Claims to the Swedish throne raised by Báthory's successor, Sigismund III Vasa (1587–1632), drew the Commonwealth into a prolonged, unsuccessful armed conflict with Sweden in Livonia (despite Poland's glorious victory at Kircholm in1605) and in Royal Prussia in 1626–1629. The attempt to win the Russian throne (the war of 1609–1618) failed, even though the truce concluded at Deulin in 1618 accorded large territorial gains to Poland. No more successful were the wars with Turkey, punctuated by Hetman Stanisław Żółkiewski's defeat at Cecora in 1620 and a successful defense of Chocim (Khotin) in 1621. The king's support of the Counter-Reformation and his aspirations to gain absolute power were opposed by the nobility and led to a civil war (Mikołaj Zebrzydowski's rebellion, 1606–1609), which ended in the king's victory but forced him to change his policy of absolutism. Soon after the rebellion (in 1611) the transfer of the king's residence from Cracow to Warsaw, begun in 1596, was completed. Władysław IV Vasa's plans (1632–1648) to resume the war against Sweden and later against Turkey did not gain the support of the magnates (the highest stratum of the noble estate) or the nobility.
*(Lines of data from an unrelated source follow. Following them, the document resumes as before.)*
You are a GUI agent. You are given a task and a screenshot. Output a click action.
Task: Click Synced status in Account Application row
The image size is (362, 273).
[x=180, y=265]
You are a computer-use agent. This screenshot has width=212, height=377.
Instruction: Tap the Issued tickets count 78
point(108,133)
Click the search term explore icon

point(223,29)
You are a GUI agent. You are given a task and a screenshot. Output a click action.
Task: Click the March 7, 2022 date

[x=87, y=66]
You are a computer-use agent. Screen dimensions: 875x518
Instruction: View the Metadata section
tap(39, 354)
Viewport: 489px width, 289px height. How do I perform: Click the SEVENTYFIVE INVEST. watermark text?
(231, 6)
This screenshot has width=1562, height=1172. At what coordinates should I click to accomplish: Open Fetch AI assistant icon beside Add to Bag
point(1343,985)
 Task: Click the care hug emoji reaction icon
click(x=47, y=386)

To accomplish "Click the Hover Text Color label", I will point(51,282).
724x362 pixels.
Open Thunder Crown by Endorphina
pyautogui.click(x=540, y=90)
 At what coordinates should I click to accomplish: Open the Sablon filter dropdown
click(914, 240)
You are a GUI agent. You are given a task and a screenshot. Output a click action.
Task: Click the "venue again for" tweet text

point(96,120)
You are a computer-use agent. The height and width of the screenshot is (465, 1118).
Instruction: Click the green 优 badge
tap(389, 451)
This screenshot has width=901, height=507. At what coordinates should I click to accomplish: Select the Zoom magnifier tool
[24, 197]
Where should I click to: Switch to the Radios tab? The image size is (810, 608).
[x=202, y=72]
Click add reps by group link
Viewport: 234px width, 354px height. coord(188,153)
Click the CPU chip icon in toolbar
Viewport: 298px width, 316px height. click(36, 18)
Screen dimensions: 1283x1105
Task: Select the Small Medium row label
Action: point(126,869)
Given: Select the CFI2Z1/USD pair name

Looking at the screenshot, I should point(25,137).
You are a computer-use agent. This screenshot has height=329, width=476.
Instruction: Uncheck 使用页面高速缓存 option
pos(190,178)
The reign of John II Casimir Vasa (1648–1668; abdicated) was marked by many wars—Bohdan Khmelnytsky's Cossack uprising (1648–1654); the war with Sweden (the "deluge"; 1655–1660, terminated by the peace of Oliwa); the war with Russia (1654–1656 and 1659–1667), concluded by the truce of Andrusovo, which deprived the Commonwealth of vast territories in the east, including Kiev; and Jerzy Lubomirski's rebellion (1665–1666)—which resulted in the economic devastation and depopulation of the country, chaos in political life, loss of territory, and a substantial decrease in Poland's international importance. The lawlessness of the magnates and their political parties (pro-French and pro-Habsburg) increased during the reign of Michael Korybut Wiśniowiecki (1669–1673). The situation improved temporarily thanks to the splendid victories of John III Sobieski (1674–1696) over the Cossacks, Tatars, and Turks (at Podhajce in 1667, Chocim in 1673, Żurawno in 1676, and his relief of besieged Vienna in 1683). The king's plans to incorporate Ducal Prussia and strengthen Poland's position on the Baltic were, however, thwarted by the opposition of the magnates.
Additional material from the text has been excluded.